• [EXERCISE DETAILS]
For this exercise, output the entries below exactly from the line that holds "You are a computer-use" to the line that holds "Click the United States of America label", both ends included. No pictures belong in the copy.

• [AVAILABLE DATA]
====================
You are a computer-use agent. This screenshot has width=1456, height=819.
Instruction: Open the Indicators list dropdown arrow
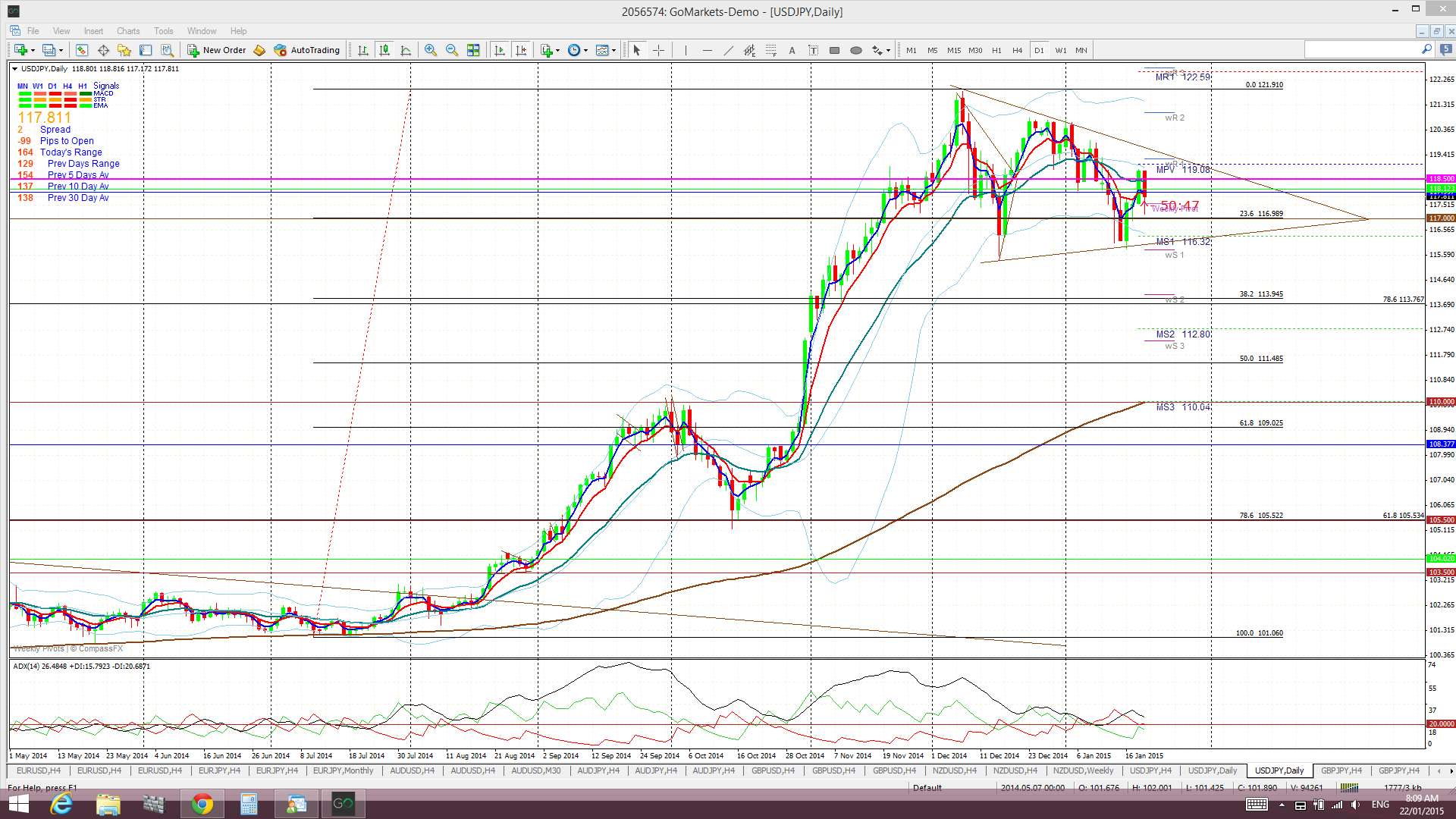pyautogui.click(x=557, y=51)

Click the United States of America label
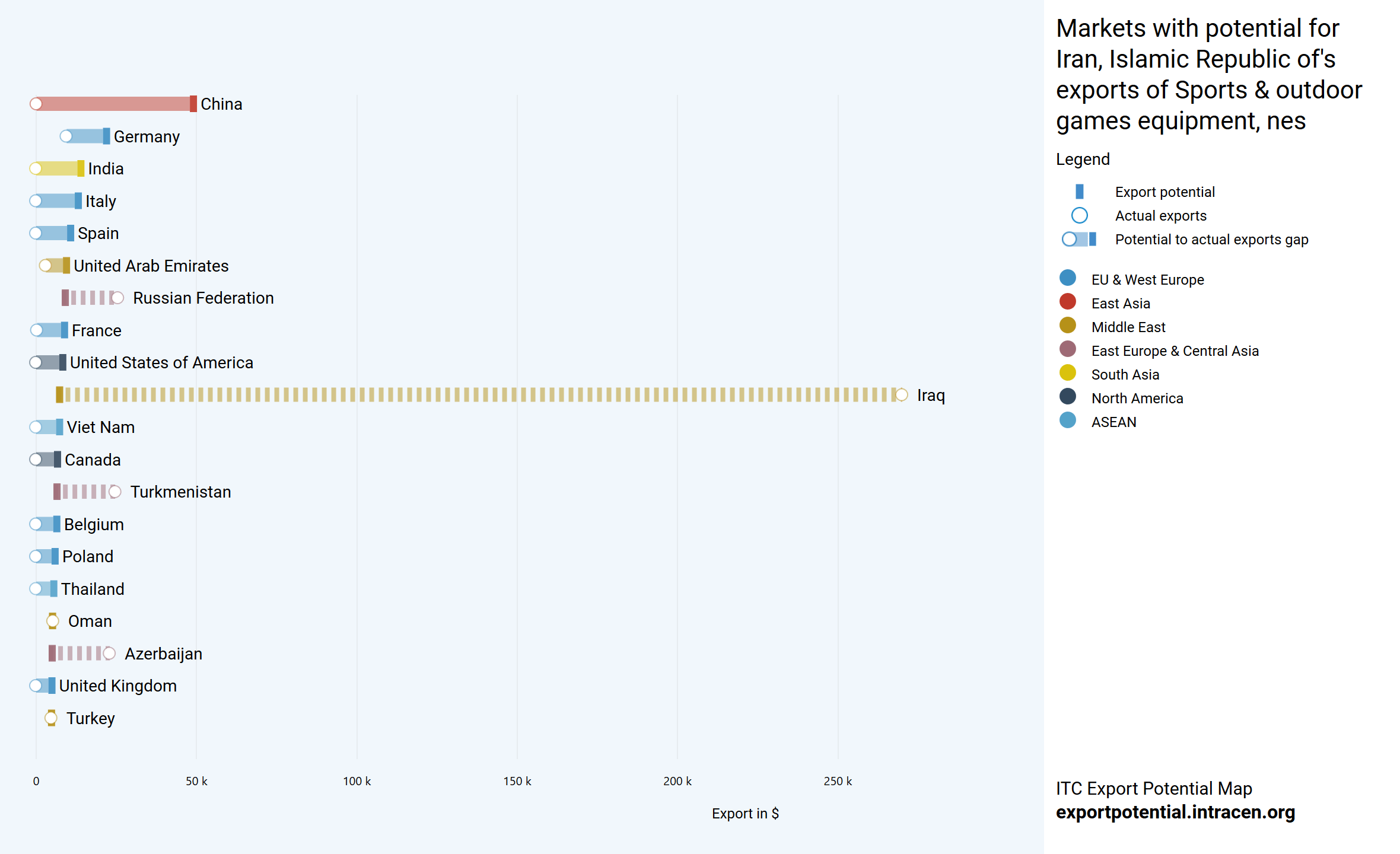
====================
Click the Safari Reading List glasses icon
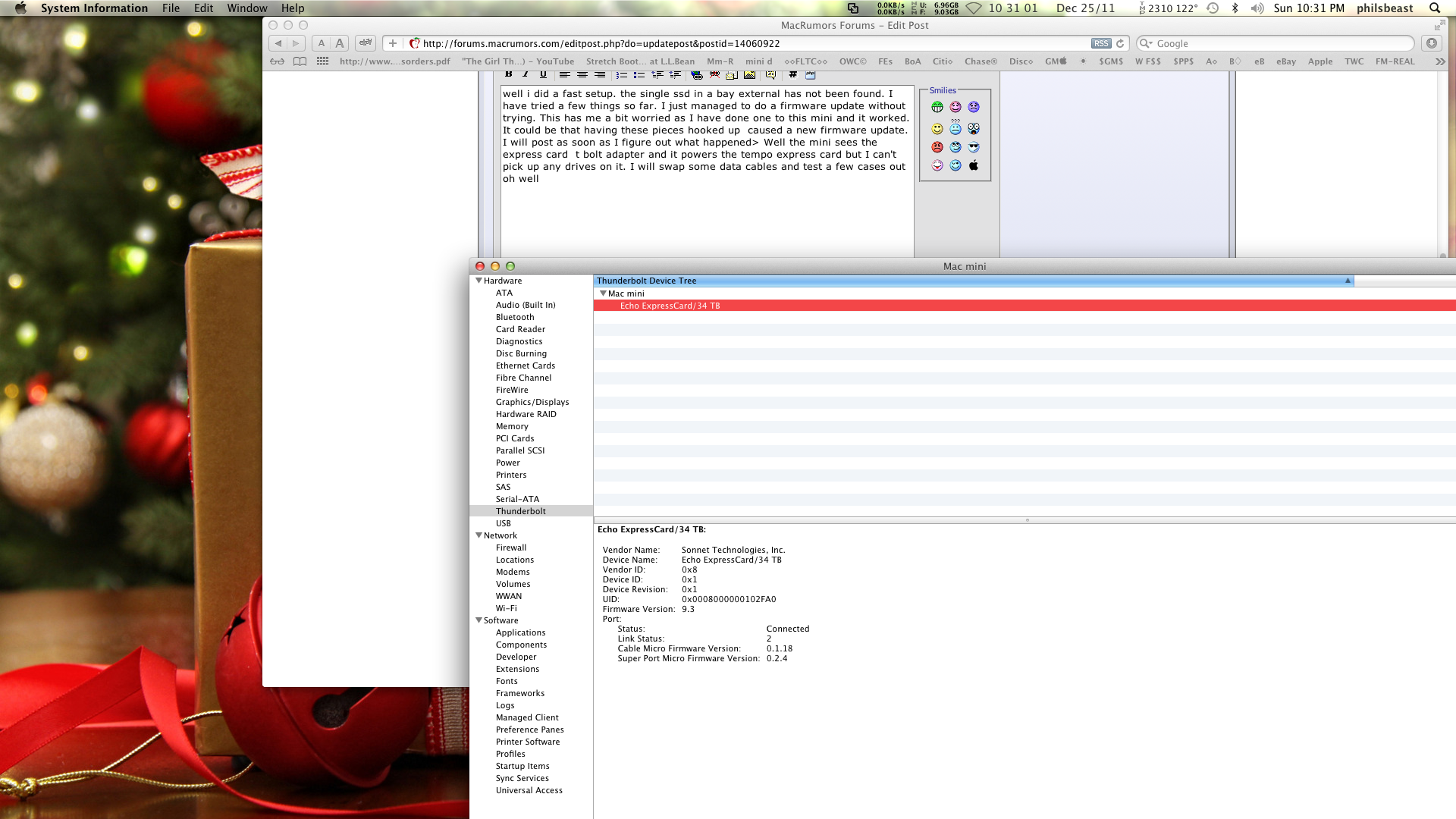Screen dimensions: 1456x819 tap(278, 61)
====================
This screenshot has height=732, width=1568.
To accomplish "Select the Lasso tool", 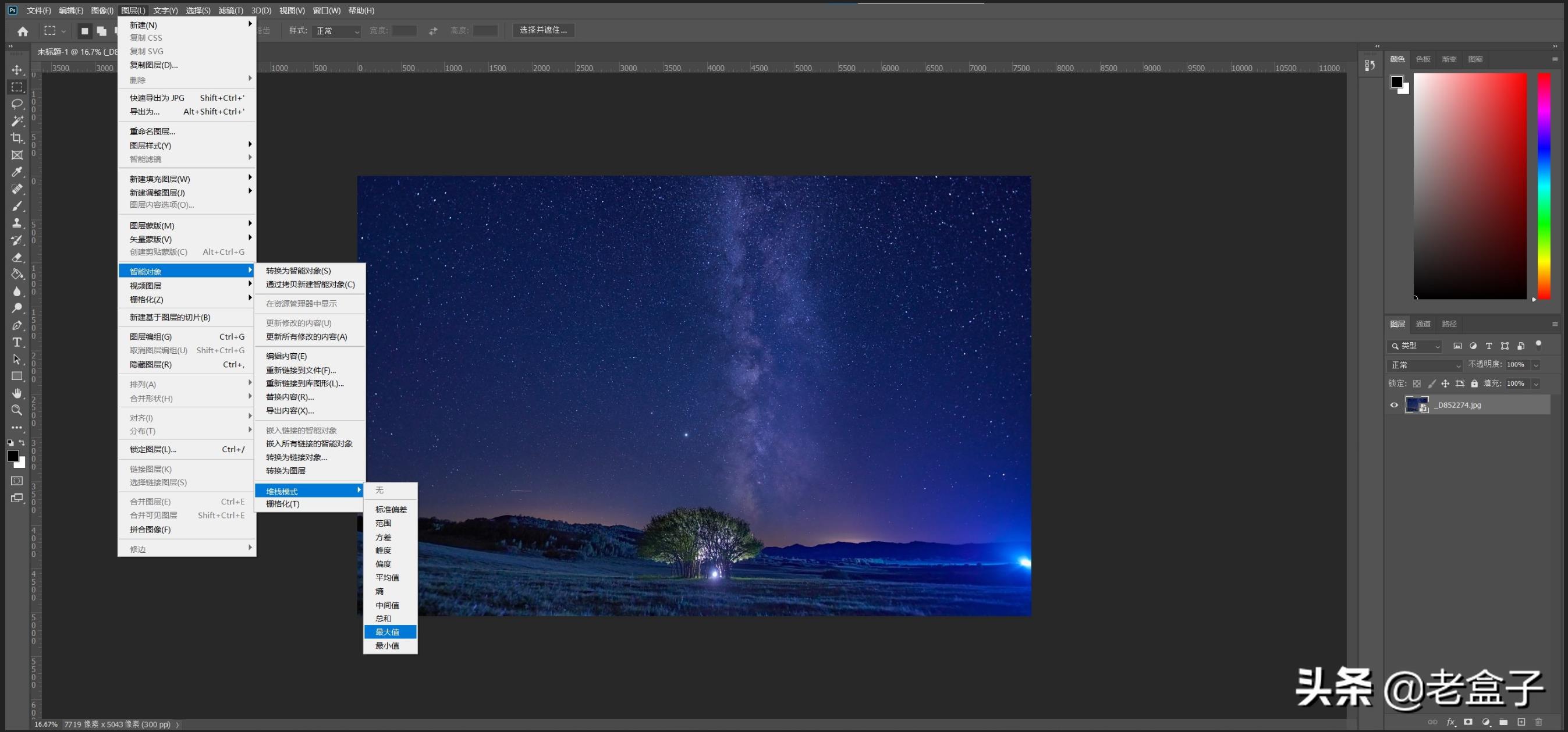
====================
• [RESPONSE]
You are a computer-use agent. This screenshot has width=1456, height=819.
Instruction: Open the Indicators list dropdown arrow
pyautogui.click(x=557, y=51)

Click the United States of America label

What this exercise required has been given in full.